PS - I would be the secretary, but I am rubbish at admin - got thrown out of shorthand class at school!!
Cathy
xxx
PPS
I meant to say, my son is now 16 and very well, Thank God (or whoever you thank) - he is very cheeky, though
Well I’m not sure what to make of recurrence stats now as I told my male geek freinds on my email discussion list earlier today only to be told about the wife of one of my fellow programmers.
In short it goes like this:
dx with stage-one breast cancer in Christmas Eve 1995. had lumpectomy and was told 99.5% cure rate with chemo and radiation
She did both and was clear for 7 years.
almost exactly 7 years later she finds lump on sternum. It’s a stage 4 and they’re told it’s terminal. Told there’s only a 1% chance it’s localised.
They’re in the US and had to spend a lot of energy to find a surgeon who would operate on the sternum at those odds. Eventually convinced one and a team of 3 did some very complex surgery on the sternum, and she also has bilateral mastectomy and lymph clearance.
She then had max dose of chemo and rads, and she still gets a monthly bone builder drug that’s supposed to help bone build faster than the cancer.
So she had 7 years clear when she had a prognosis of 99.5 and 6 years since where she’s had a prognosis of 1% and under going treatment to keep it in check.
Now I don’t know if you ladies see this as good or bad but I see it as good as she’s living and loving her life in the meantime and I’m starting to think that’s the most important thing.
My friends feelings on it:
“When life kicks you down, just get back up and continue on”
Amen to that I say. Numbers are just numbers at the end of the day, just a guide.
Angie
I shall upset some people here I know, apologies in advance. What constitutes “good” news for me , at the moment, are the stories which help me believe it is still possible to walk away from my disease , eg “hopeful research”, women with “poor” prognosis who are NED years after diagnosis,etc etc. I am very well aware that if I move into the secondary diagnosis arena ( which I have already said for ME, may well be inevitable), then my view of “good” news will very likely shift - no progression, fantastic response to a treatment etc. Numbers are, as Angie rightly says, just numbers and I have no quibble with that -and yes it is good that Angie your american friend is still living and loving her life, but frankly if I had been given such a "positive " prognosis I would be completely gutted if I had a recurrence after 7 years (and yes I do know we-and particularly those of us with e+ tumours can get recurrences years later)-and to me that is not good news -it serves to dampen my mood. That’s just the way I feel and I can’t help feeling what I feel ,but I completely respect that others will feel differently too.
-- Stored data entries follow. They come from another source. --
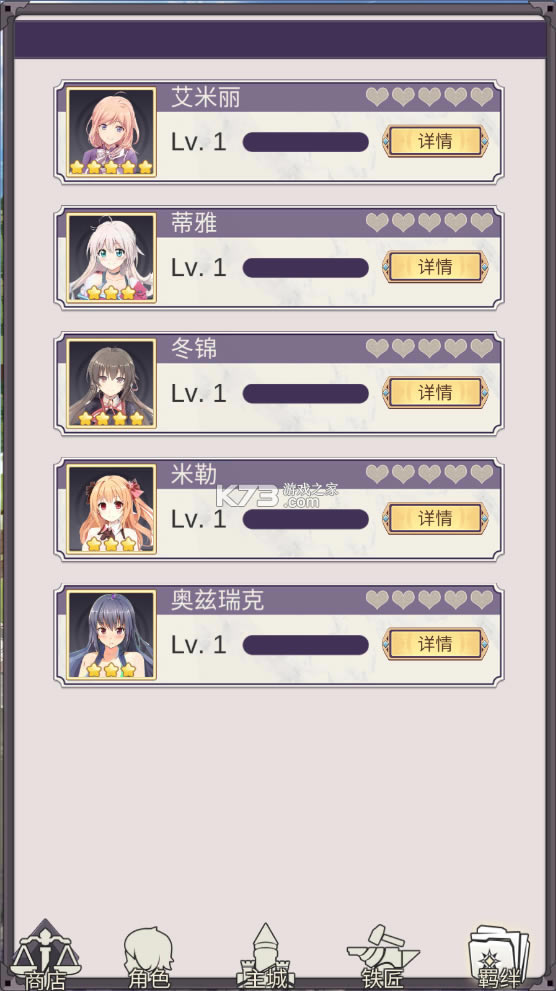Click 艾米丽's character portrait

[x=111, y=132]
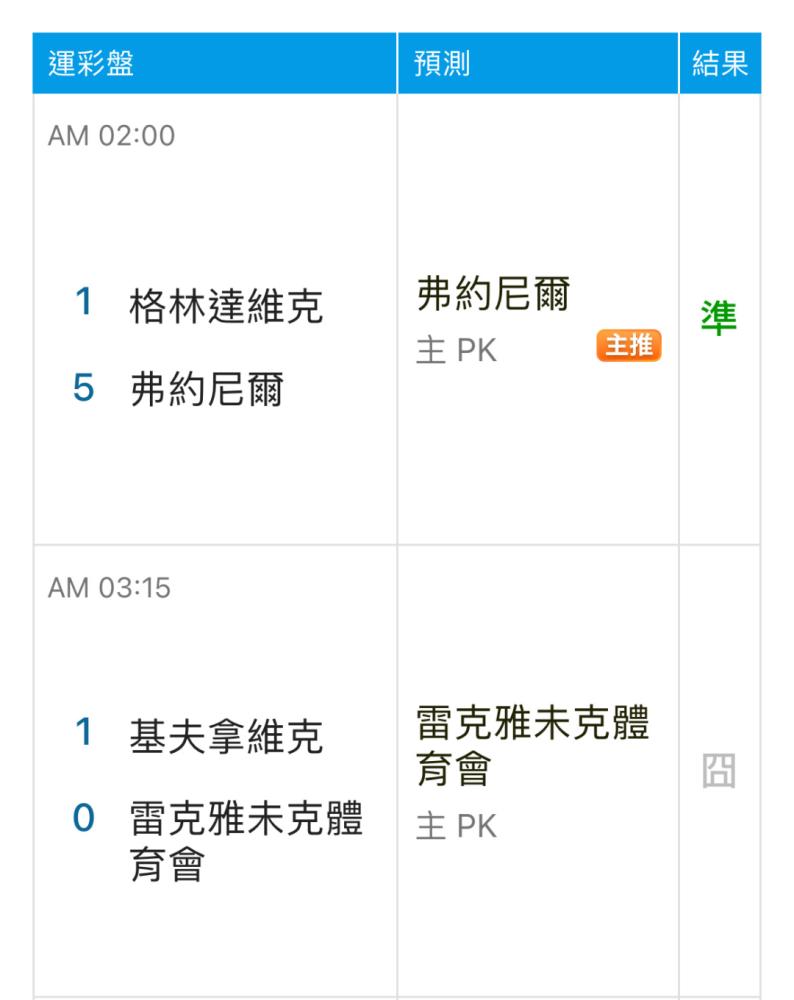The height and width of the screenshot is (1000, 794).
Task: Open team 弗約尼爾 in the match list
Action: pos(207,389)
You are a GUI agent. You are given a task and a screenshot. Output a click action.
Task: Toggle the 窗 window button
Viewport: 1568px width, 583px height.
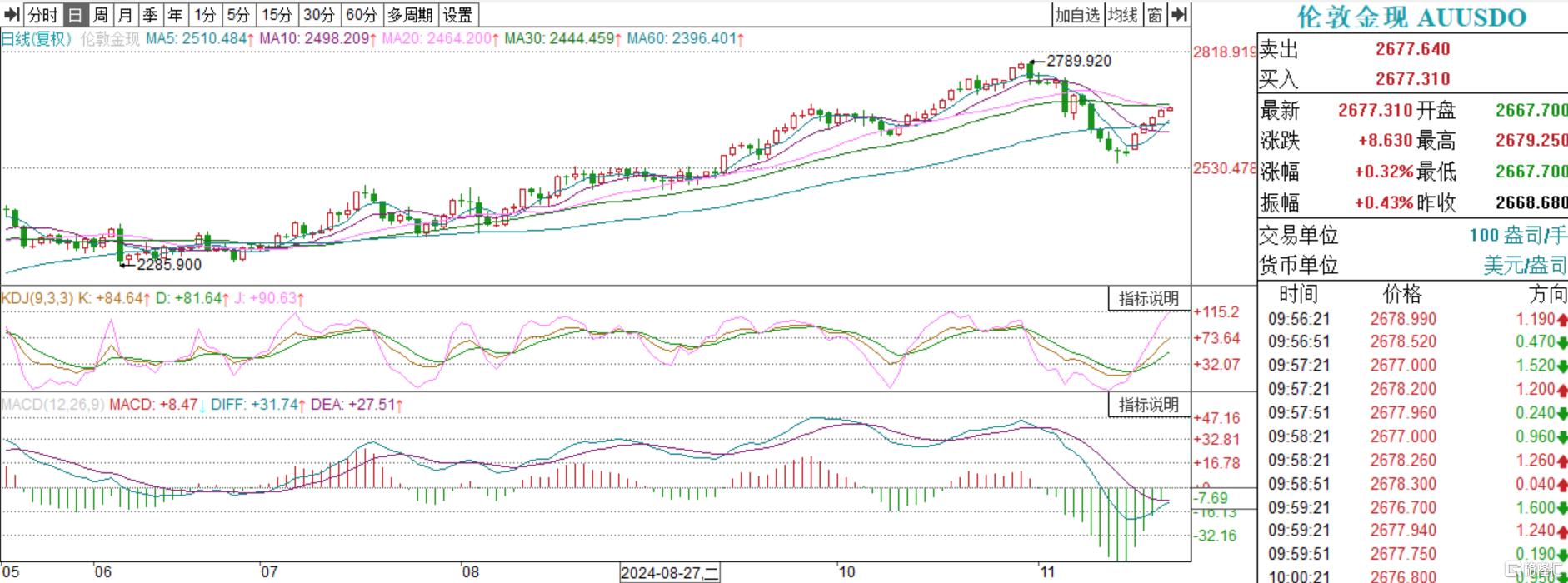[x=1155, y=15]
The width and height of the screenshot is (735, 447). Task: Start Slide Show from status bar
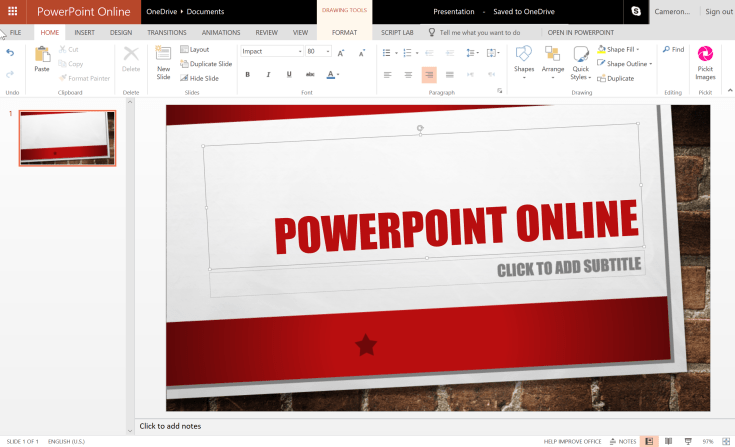click(x=687, y=441)
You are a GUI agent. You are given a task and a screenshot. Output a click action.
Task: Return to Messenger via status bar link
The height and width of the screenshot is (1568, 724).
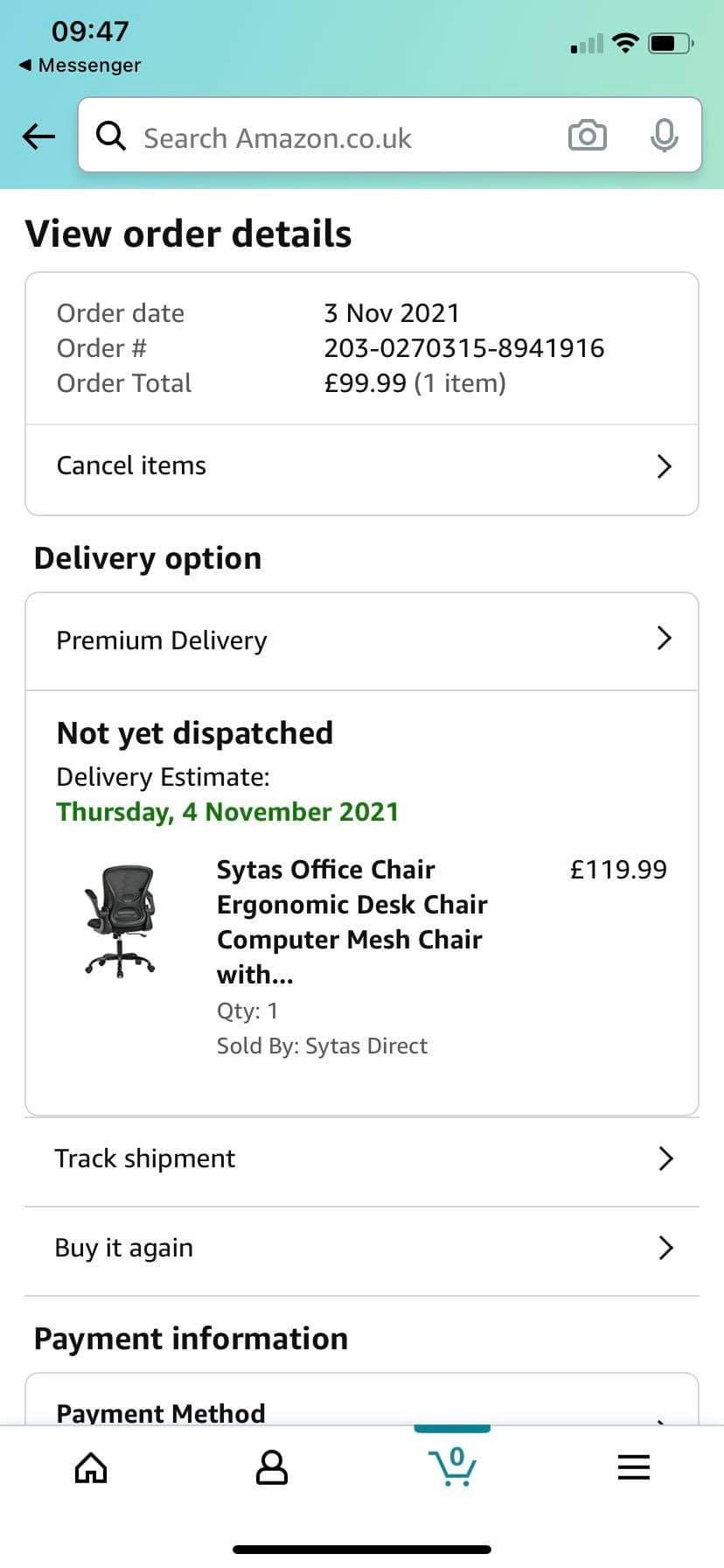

JaneyB - I would happily join the bubble club, though you may not see much of me , as obviously I spend a great deal of time with my head in the sand! lol
Cathy - the news about your son is REALLY good news!
Cherry
Hey Cherry!I’m the resident ostrich come and join me in my sand bank where you try very hard to think that maybe one day it will all be ok.Janeyb hope to see you in April and you can sell me the ‘bubble club’!